Given problem ▸ Give each line of the entries below as a JSON list of strings, one string per line, and leave out the blank lines.

Raw data ▸
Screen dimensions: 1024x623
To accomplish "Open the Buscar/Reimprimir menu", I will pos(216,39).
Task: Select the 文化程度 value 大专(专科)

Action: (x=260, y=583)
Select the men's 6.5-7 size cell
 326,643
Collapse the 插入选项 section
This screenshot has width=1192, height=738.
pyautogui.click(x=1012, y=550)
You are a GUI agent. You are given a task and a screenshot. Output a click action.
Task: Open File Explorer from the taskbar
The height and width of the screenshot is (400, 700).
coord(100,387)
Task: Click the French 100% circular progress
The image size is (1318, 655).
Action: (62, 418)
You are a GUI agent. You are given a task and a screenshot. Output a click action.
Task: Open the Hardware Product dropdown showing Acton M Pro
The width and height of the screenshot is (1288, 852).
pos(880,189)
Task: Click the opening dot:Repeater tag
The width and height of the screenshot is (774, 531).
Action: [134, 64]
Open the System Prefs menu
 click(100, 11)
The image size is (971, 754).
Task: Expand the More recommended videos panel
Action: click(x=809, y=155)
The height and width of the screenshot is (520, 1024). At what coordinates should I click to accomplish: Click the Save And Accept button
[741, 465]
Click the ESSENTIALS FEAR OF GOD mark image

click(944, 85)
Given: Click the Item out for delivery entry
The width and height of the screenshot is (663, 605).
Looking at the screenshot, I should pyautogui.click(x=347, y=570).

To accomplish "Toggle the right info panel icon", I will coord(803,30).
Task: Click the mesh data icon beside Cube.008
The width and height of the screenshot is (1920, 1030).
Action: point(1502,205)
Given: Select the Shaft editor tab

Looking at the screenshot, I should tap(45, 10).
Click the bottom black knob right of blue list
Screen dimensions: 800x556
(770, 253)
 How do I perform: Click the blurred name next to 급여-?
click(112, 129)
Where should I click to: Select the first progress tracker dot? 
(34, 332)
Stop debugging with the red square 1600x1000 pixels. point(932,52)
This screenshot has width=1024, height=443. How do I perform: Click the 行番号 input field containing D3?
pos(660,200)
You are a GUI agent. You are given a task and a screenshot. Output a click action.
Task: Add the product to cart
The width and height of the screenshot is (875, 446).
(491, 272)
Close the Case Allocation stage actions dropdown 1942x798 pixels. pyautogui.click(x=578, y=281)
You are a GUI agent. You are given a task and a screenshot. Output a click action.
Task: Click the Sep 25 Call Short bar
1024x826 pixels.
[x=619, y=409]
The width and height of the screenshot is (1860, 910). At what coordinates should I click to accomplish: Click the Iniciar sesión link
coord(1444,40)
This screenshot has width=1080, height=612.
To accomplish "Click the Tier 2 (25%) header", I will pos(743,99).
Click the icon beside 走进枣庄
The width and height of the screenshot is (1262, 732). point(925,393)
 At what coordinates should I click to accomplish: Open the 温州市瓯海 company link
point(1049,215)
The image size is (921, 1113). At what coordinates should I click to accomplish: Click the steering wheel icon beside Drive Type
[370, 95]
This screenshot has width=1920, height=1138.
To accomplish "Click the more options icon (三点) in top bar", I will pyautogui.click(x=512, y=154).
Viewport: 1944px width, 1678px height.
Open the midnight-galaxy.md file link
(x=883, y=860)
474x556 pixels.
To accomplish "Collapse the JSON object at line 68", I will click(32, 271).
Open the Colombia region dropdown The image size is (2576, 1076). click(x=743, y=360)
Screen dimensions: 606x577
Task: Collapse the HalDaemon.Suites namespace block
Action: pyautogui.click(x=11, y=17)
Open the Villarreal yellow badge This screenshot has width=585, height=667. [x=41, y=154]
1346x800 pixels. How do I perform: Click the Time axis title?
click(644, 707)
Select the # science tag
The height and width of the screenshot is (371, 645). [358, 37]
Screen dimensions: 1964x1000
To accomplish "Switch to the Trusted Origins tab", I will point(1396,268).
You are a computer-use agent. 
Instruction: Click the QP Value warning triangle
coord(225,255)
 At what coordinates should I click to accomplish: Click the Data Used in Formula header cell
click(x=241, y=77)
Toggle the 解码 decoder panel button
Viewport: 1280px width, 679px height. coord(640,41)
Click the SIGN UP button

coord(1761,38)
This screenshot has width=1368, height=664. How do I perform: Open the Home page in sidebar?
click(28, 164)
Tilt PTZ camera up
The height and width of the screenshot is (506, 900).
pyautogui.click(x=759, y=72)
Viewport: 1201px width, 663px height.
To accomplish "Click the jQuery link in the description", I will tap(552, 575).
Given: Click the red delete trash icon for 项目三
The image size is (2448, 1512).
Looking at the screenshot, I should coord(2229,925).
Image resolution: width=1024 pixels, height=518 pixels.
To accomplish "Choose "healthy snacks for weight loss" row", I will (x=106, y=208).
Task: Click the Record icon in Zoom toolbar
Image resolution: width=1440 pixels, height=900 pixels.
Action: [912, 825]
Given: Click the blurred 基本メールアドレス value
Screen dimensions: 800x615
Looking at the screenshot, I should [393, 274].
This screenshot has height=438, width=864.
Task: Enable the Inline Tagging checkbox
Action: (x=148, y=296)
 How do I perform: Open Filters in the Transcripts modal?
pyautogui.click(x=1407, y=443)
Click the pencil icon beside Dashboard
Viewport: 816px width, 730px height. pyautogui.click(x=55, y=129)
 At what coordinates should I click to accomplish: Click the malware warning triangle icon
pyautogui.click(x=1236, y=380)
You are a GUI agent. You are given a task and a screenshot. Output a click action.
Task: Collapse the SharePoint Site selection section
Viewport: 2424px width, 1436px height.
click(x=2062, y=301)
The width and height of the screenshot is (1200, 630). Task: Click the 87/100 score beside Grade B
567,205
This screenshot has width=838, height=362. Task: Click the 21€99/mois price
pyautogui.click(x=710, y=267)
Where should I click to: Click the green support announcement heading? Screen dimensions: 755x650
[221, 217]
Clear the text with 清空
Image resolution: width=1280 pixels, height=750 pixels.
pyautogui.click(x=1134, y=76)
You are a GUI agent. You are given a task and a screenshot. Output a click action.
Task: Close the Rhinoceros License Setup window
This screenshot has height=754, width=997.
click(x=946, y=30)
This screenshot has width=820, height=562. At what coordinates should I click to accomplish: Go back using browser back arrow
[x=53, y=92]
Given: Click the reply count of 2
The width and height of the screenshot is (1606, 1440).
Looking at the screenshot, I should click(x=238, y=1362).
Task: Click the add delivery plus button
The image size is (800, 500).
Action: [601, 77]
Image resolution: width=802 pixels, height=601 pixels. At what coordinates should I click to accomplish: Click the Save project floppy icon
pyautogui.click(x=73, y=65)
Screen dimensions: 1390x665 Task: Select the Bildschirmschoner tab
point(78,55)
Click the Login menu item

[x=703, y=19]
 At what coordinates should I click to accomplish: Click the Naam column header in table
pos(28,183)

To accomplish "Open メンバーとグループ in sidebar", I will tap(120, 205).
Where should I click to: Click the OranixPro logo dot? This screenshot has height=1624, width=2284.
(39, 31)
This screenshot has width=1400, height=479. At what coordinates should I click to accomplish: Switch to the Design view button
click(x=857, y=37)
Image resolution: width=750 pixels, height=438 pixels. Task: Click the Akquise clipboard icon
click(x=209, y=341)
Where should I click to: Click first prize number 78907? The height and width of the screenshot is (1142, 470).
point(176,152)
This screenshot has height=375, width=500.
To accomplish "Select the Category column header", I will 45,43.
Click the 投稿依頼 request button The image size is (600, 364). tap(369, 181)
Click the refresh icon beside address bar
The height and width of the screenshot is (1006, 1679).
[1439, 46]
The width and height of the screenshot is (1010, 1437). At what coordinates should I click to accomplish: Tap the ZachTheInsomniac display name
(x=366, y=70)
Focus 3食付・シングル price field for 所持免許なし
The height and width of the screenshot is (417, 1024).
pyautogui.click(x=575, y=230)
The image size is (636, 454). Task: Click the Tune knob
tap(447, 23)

Finished task ▸
[
  "Screen dimensions: 1024x623",
  "To accomplish \"Open the Buscar/Reimprimir menu\", I will pos(216,39).",
  "Task: Select the 文化程度 value 大专(专科)",
  "Action: (x=260, y=583)",
  "Select the men's 6.5-7 size cell",
  " 326,643",
  "Collapse the 插入选项 section",
  "This screenshot has width=1192, height=738.",
  "pyautogui.click(x=1012, y=550)",
  "You are a GUI agent. You are given a task and a screenshot. Output a click action.",
  "Task: Open File Explorer from the taskbar",
  "The height and width of the screenshot is (400, 700).",
  "coord(100,387)",
  "Task: Click the French 100% circular progress",
  "The image size is (1318, 655).",
  "Action: (62, 418)",
  "You are a GUI agent. You are given a task and a screenshot. Output a click action.",
  "Task: Open the Hardware Product dropdown showing Acton M Pro",
  "The width and height of the screenshot is (1288, 852).",
  "pos(880,189)",
  "Task: Click the opening dot:Repeater tag",
  "The width and height of the screenshot is (774, 531).",
  "Action: [134, 64]",
  "Open the System Prefs menu",
  " click(100, 11)",
  "The image size is (971, 754).",
  "Task: Expand the More recommended videos panel",
  "Action: click(x=809, y=155)",
  "The height and width of the screenshot is (520, 1024). At what coordinates should I click to accomplish: Click the Save And Accept button",
  "[741, 465]",
  "Click the ESSENTIALS FEAR OF GOD mark image",
  "click(944, 85)",
  "Given: Click the Item out for delivery entry",
  "The width and height of the screenshot is (663, 605).",
  "Looking at the screenshot, I should pyautogui.click(x=347, y=570).",
  "To accomplish \"Toggle the right info panel icon\", I will coord(803,30).",
  "Task: Click the mesh data icon beside Cube.008",
  "The width and height of the screenshot is (1920, 1030).",
  "Action: point(1502,205)",
  "Given: Select the Shaft editor tab",
  "Looking at the screenshot, I should tap(45, 10).",
  "Click the bottom black knob right of blue list",
  "Screen dimensions: 800x556",
  "(770, 253)",
  " How do I perform: Click the blurred name next to 급여-?",
  "click(112, 129)",
  "Where should I click to: Select the first progress tracker dot? ",
  "(34, 332)",
  "Stop debugging with the red square 1600x1000 pixels. point(932,52)",
  "This screenshot has width=1024, height=443. How do I perform: Click the 行番号 input field containing D3?",
  "pos(660,200)",
  "You are a GUI agent. You are given a task and a screenshot. Output a click action.",
  "Task: Add the product to cart",
  "The width and height of the screenshot is (875, 446).",
  "(491, 272)",
  "Close the Case Allocation stage actions dropdown 1942x798 pixels. pyautogui.click(x=578, y=281)",
  "You are a GUI agent. You are given a task and a screenshot. Output a click action.",
  "Task: Click the Sep 25 Call Short bar",
  "1024x826 pixels.",
  "[x=619, y=409]",
  "The width and height of the screenshot is (1860, 910). At what coordinates should I click to accomplish: Click the Iniciar sesión link",
  "coord(1444,40)",
  "This screenshot has width=1080, height=612.",
  "To accomplish \"Click the Tier 2 (25%) header\", I will pos(743,99).",
  "Click the icon beside 走进枣庄",
  "The width and height of the screenshot is (1262, 732). point(925,393)",
  " At what coordinates should I click to accomplish: Open the 温州市瓯海 company link",
  "point(1049,215)",
  "The image size is (921, 1113). At what coordinates should I click to accomplish: Click the steering wheel icon beside Drive Type",
  "[370, 95]",
  "This screenshot has width=1920, height=1138.",
  "To accomplish \"Click the more options icon (三点) in top bar\", I will pyautogui.click(x=512, y=154).",
  "Viewport: 1944px width, 1678px height.",
  "Open the midnight-galaxy.md file link",
  "(x=883, y=860)",
  "474x556 pixels.",
  "To accomplish \"Collapse the JSON object at line 68\", I will click(32, 271).",
  "Open the Colombia region dropdown The image size is (2576, 1076). click(x=743, y=360)",
  "Screen dimensions: 606x577",
  "Task: Collapse the HalDaemon.Suites namespace block",
  "Action: pyautogui.click(x=11, y=17)",
  "Open the Villarreal yellow badge This screenshot has width=585, height=667. [x=41, y=154]",
  "1346x800 pixels. How do I perform: Click the Time axis title?",
  "click(644, 707)",
  "Select the # science tag",
  "The height and width of the screenshot is (371, 645). [358, 37]",
  "Screen dimensions: 1964x1000",
  "To accomplish \"Switch to the Trusted Origins tab\", I will point(1396,268).",
  "You are a computer-use agent. ",
  "Instruction: Click the QP Value warning triangle",
  "coord(225,255)",
  " At what coordinates should I click to accomplish: Click the Data Used in Formula header cell",
  "click(x=241, y=77)",
  "Toggle the 解码 decoder panel button",
  "Viewport: 1280px width, 679px height. coord(640,41)",
  "Click the SIGN UP button",
  "coord(1761,38)",
  "This screenshot has width=1368, height=664. How do I perform: Open the Home page in sidebar?",
  "click(28, 164)",
  "Tilt PTZ camera up",
  "The height and width of the screenshot is (506, 900).",
  "pyautogui.click(x=759, y=72)",
  "Viewport: 1201px width, 663px height.",
  "To accomplish \"Click the jQuery link in the description\", I will tap(552, 575).",
  "Given: Click the red delete trash icon for 项目三",
  "The image size is (2448, 1512).",
  "Looking at the screenshot, I should coord(2229,925).",
  "Image resolution: width=1024 pixels, height=518 pixels.",
  "To accomplish \"Choose \"healthy snacks for weight loss\" row\", I will (x=106, y=208).",
  "Task: Click the Record icon in Zoom toolbar",
  "Image resolution: width=1440 pixels, height=900 pixels.",
  "Action: [912, 825]",
  "Given: Click the blurred 基本メールアドレス value",
  "Screen dimensions: 800x615",
  "Looking at the screenshot, I should [393, 274].",
  "This screenshot has height=438, width=864.",
  "Task: Enable the Inline Tagging checkbox",
  "Action: (x=148, y=296)",
  " How do I perform: Open Filters in the Transcripts modal?",
  "pyautogui.click(x=1407, y=443)",
  "Click the pencil icon beside Dashboard",
  "Viewport: 816px width, 730px height. pyautogui.click(x=55, y=129)",
  " At what coordinates should I click to accomplish: Click the malware warning triangle icon",
  "pyautogui.click(x=1236, y=380)",
  "You are a GUI agent. You are given a task and a screenshot. Output a click action.",
  "Task: Collapse the SharePoint Site selection section",
  "Viewport: 2424px width, 1436px height.",
  "click(x=2062, y=301)",
  "The width and height of the screenshot is (1200, 630). Task: Click the 87/100 score beside Grade B",
  "567,205",
  "This screenshot has width=838, height=362. Task: Click the 21€99/mois price",
  "pyautogui.click(x=710, y=267)",
  "Where should I click to: Click the green support announcement heading? Screen dimensions: 755x650",
  "[221, 217]",
  "Clear the text with 清空",
  "Image resolution: width=1280 pixels, height=750 pixels.",
  "pyautogui.click(x=1134, y=76)",
  "You are a GUI agent. You are given a task and a screenshot. Output a click action.",
  "Task: Close the Rhinoceros License Setup window",
  "This screenshot has height=754, width=997.",
  "click(x=946, y=30)",
  "This screenshot has width=820, height=562. At what coordinates should I click to accomplish: Go back using browser back arrow",
  "[x=53, y=92]",
  "Given: Click the reply count of 2",
  "The width and height of the screenshot is (1606, 1440).",
  "Looking at the screenshot, I should click(x=238, y=1362).",
  "Task: Click the add delivery plus button",
  "The image size is (800, 500).",
  "Action: [601, 77]",
  "Image resolution: width=802 pixels, height=601 pixels. At what coordinates should I click to accomplish: Click the Save project floppy icon",
  "pyautogui.click(x=73, y=65)",
  "Screen dimensions: 1390x665 Task: Select the Bildschirmschoner tab",
  "point(78,55)",
  "Click the Login menu item",
  "[x=703, y=19]",
  " At what coordinates should I click to accomplish: Click the Naam column header in table",
  "pos(28,183)",
  "To accomplish \"Open メンバーとグループ in sidebar\", I will tap(120, 205).",
  "Where should I click to: Click the OranixPro logo dot? This screenshot has height=1624, width=2284.",
  "(39, 31)",
  "This screenshot has width=1400, height=479. At what coordinates should I click to accomplish: Switch to the Design view button",
  "click(x=857, y=37)",
  "Image resolution: width=750 pixels, height=438 pixels. Task: Click the Akquise clipboard icon",
  "click(x=209, y=341)",
  "Where should I click to: Click first prize number 78907? The height and width of the screenshot is (1142, 470).",
  "point(176,152)",
  "This screenshot has height=375, width=500.",
  "To accomplish \"Select the Category column header\", I will 45,43.",
  "Click the 投稿依頼 request button The image size is (600, 364). tap(369, 181)",
  "Click the refresh icon beside address bar",
  "The height and width of the screenshot is (1006, 1679).",
  "[1439, 46]",
  "The width and height of the screenshot is (1010, 1437). At what coordinates should I click to accomplish: Tap the ZachTheInsomniac display name",
  "(x=366, y=70)",
  "Focus 3食付・シングル price field for 所持免許なし",
  "The height and width of the screenshot is (417, 1024).",
  "pyautogui.click(x=575, y=230)",
  "The image size is (636, 454). Task: Click the Tune knob",
  "tap(447, 23)"
]